Problem to solve: Copy exactly and only the lines running from the one that contains "Where should I click to: Click" to the final line of the data below, without the pictures.

++++ Information given ++++

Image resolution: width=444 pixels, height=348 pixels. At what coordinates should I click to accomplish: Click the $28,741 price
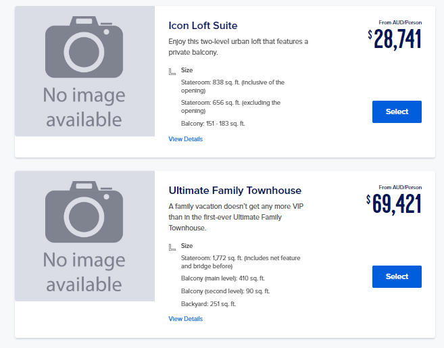395,39
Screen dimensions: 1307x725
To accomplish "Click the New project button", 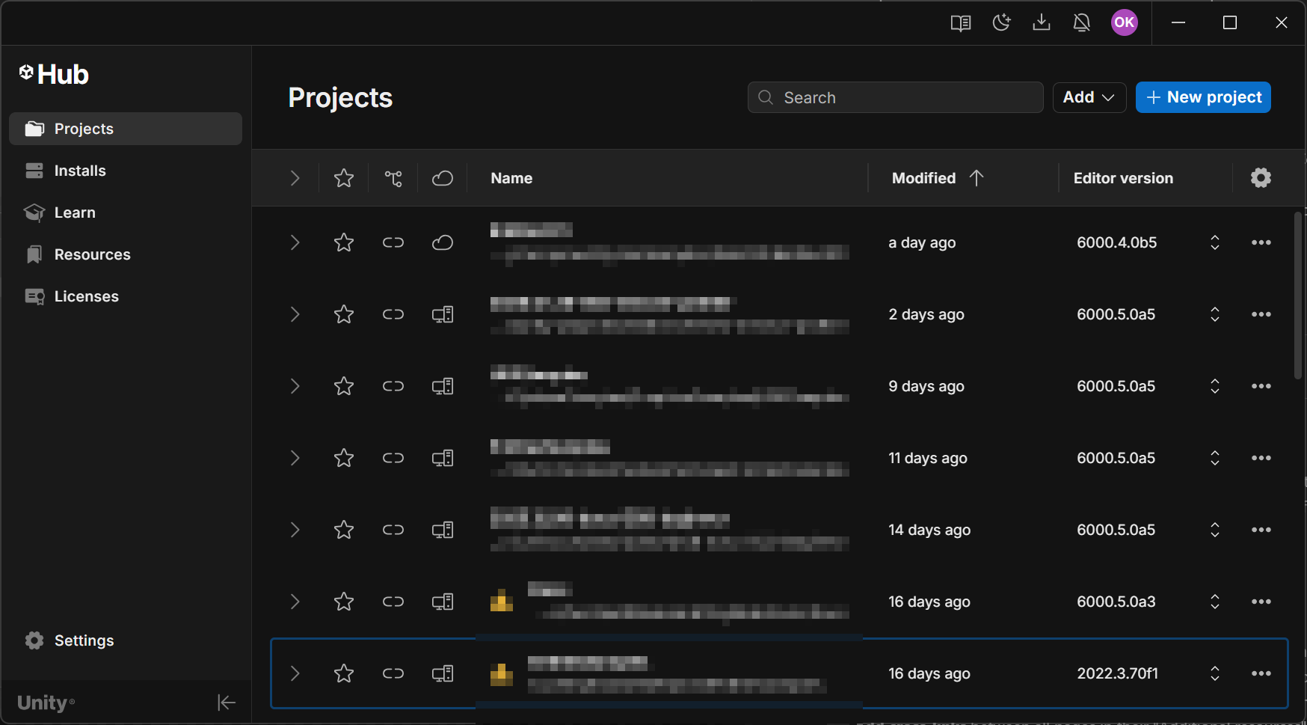I will point(1202,97).
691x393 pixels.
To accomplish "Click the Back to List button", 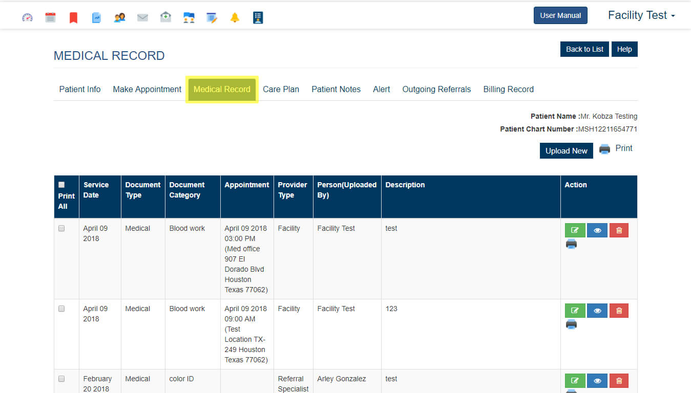I will point(584,49).
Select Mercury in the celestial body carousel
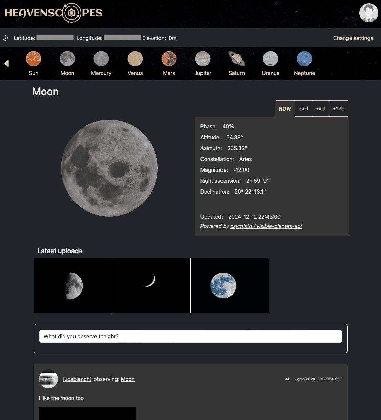Viewport: 381px width, 420px height. [101, 63]
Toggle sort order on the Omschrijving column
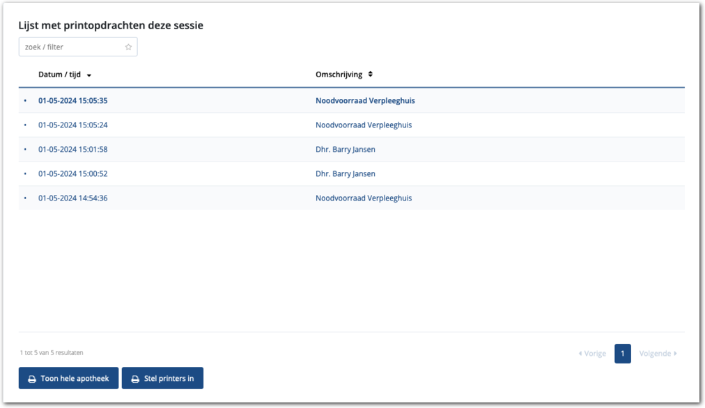The image size is (705, 408). point(371,74)
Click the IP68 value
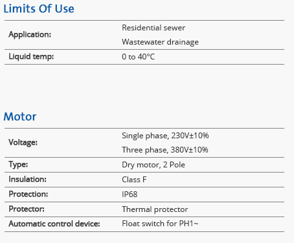Image resolution: width=294 pixels, height=243 pixels. point(130,195)
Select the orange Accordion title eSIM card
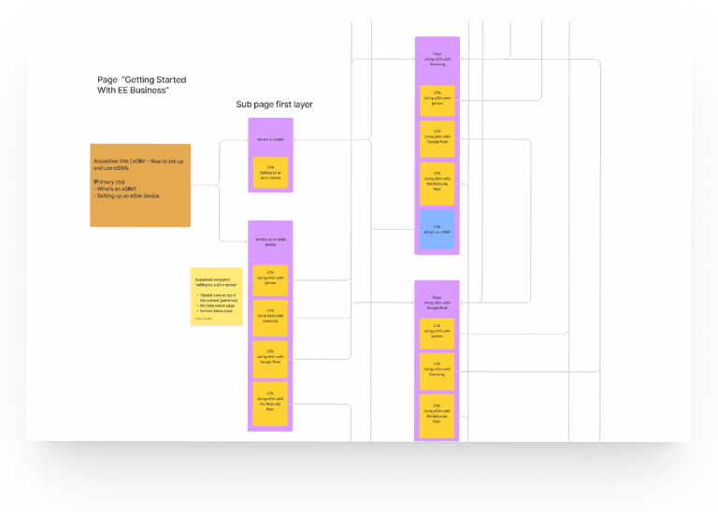This screenshot has height=512, width=718. tap(140, 185)
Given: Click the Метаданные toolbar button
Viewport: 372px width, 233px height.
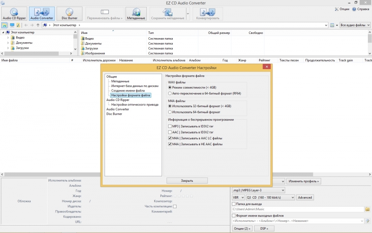Looking at the screenshot, I should click(x=136, y=14).
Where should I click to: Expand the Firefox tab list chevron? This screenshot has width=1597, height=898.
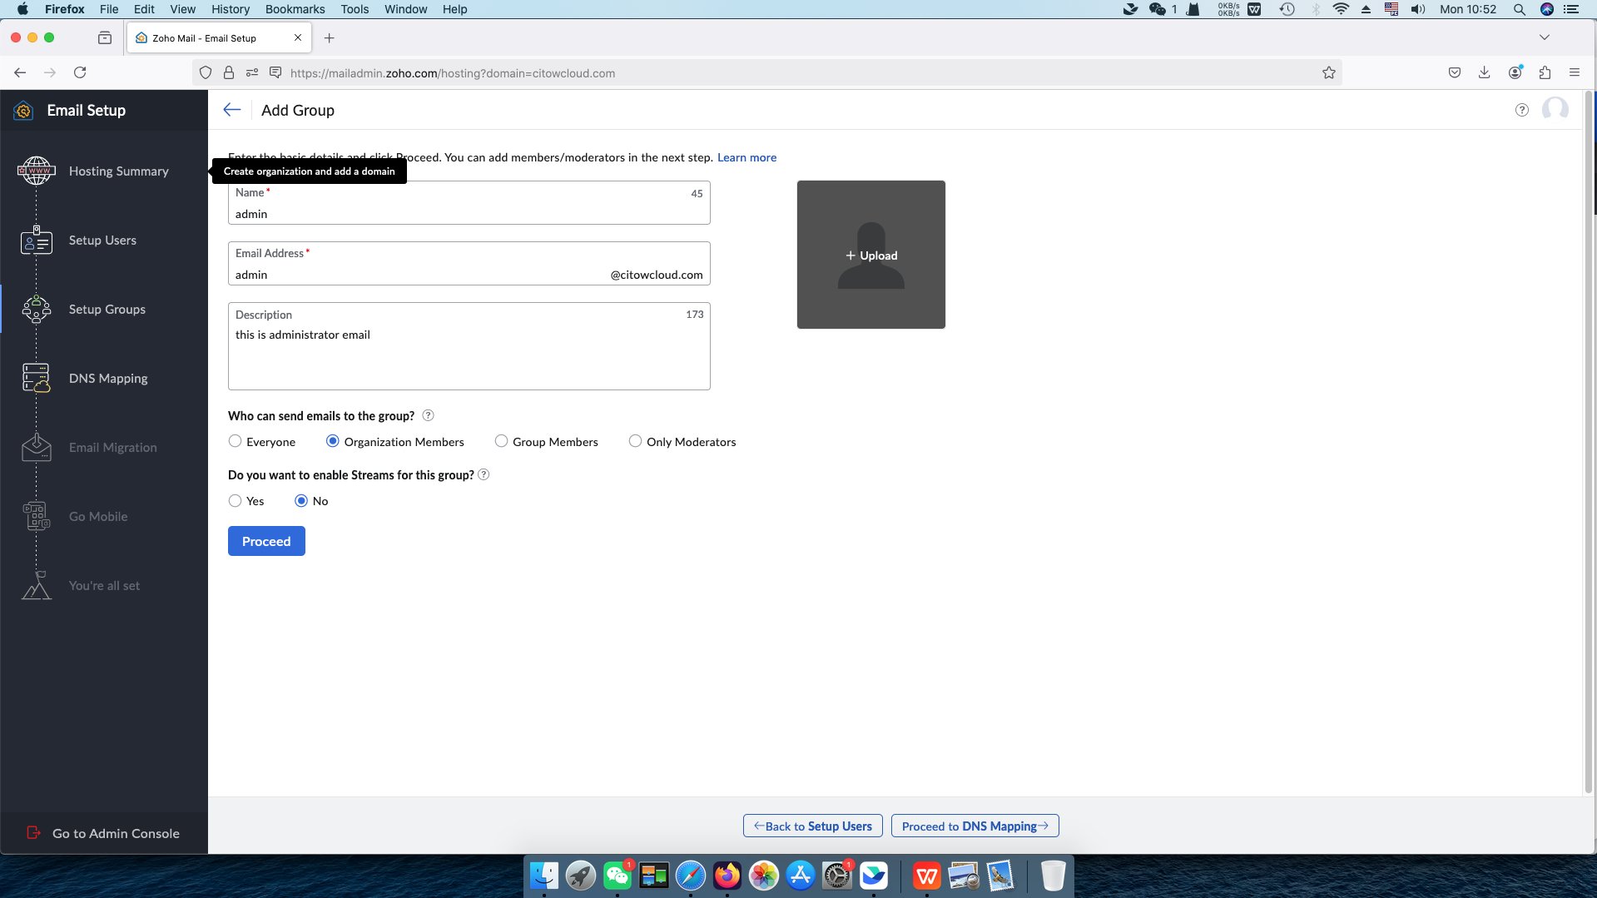tap(1544, 37)
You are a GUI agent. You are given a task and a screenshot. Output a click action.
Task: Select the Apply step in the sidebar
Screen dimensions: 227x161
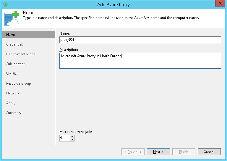tap(11, 103)
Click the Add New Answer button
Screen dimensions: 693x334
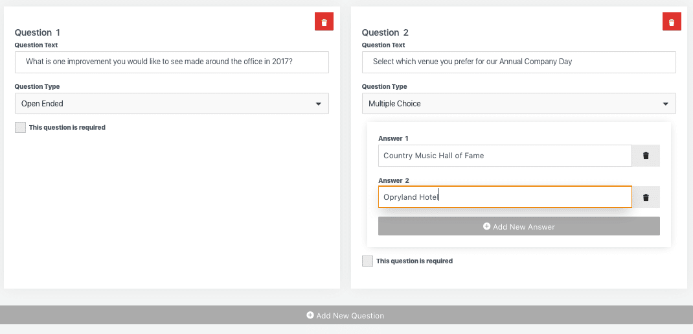[x=519, y=226]
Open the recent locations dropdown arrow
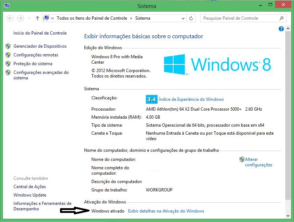 tap(29, 18)
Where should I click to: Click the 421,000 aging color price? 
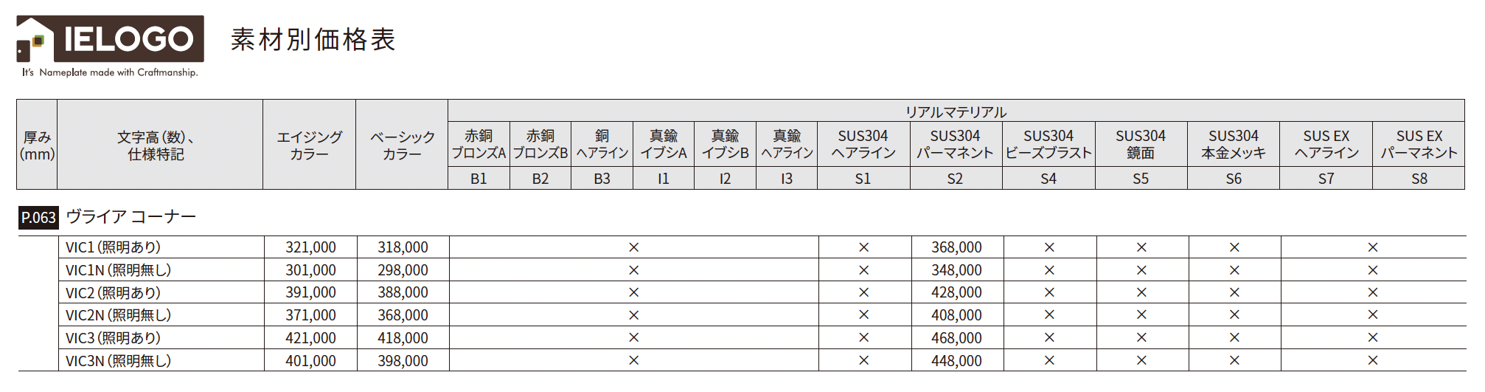[310, 337]
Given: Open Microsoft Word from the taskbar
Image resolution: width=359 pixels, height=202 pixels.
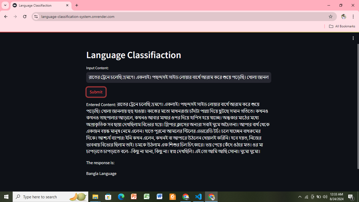Looking at the screenshot, I should [160, 196].
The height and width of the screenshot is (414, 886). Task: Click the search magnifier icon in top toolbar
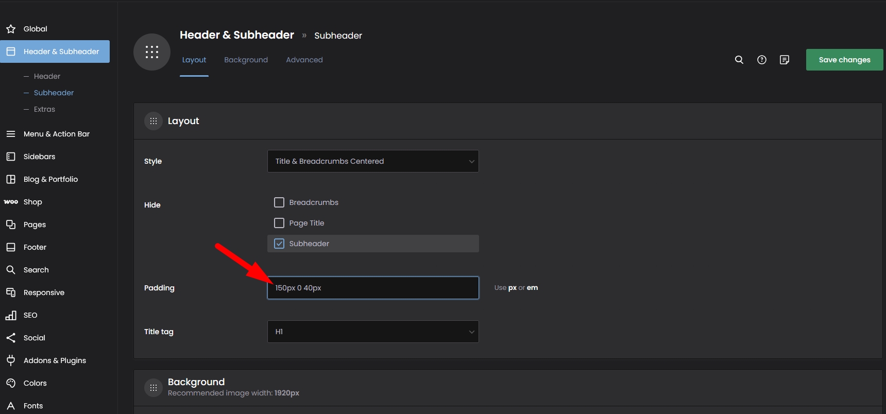739,60

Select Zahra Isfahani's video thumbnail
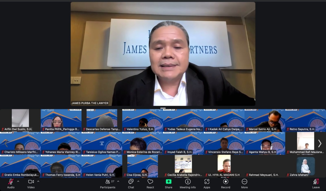pyautogui.click(x=306, y=166)

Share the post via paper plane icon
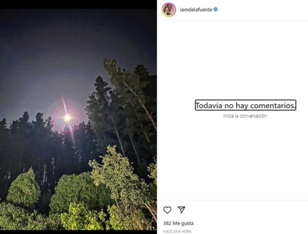[181, 210]
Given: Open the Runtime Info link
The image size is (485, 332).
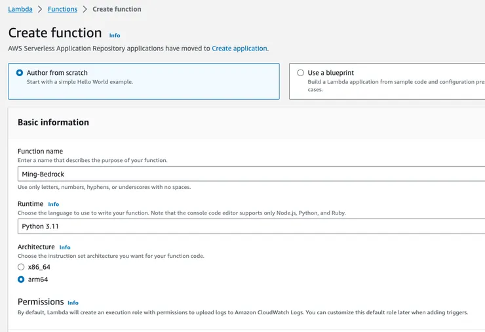Looking at the screenshot, I should (54, 205).

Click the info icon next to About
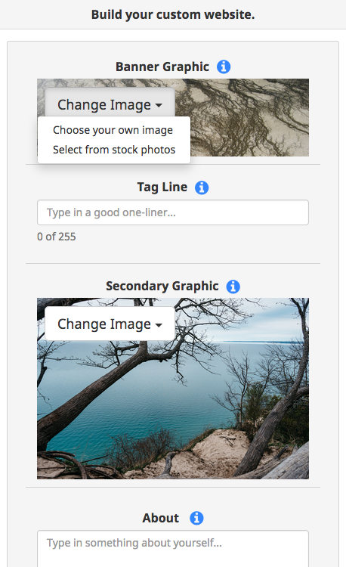(196, 518)

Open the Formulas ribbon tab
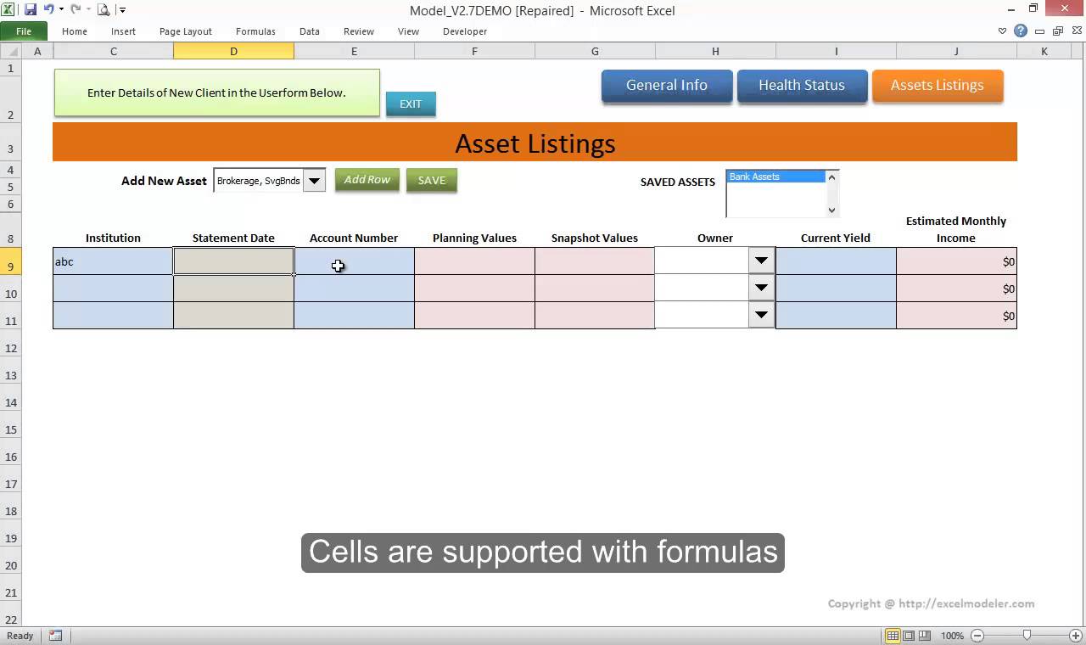255,31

++++

Exercise response:
Where should I click to: Click the 421,000 aging color price? 
[310, 337]
Given: Open Microsoft Word from the taskbar
Image resolution: width=359 pixels, height=202 pixels.
Looking at the screenshot, I should [160, 196].
The height and width of the screenshot is (414, 886). Task: Click the search magnifier icon in top toolbar
739,60

Select Zahra Isfahani's video thumbnail
pyautogui.click(x=306, y=166)

Share the post via paper plane icon
[181, 210]
Given: Open the Runtime Info link
The image size is (485, 332).
Looking at the screenshot, I should (54, 205).

Click the info icon next to About
(196, 518)

Open the Formulas ribbon tab
255,31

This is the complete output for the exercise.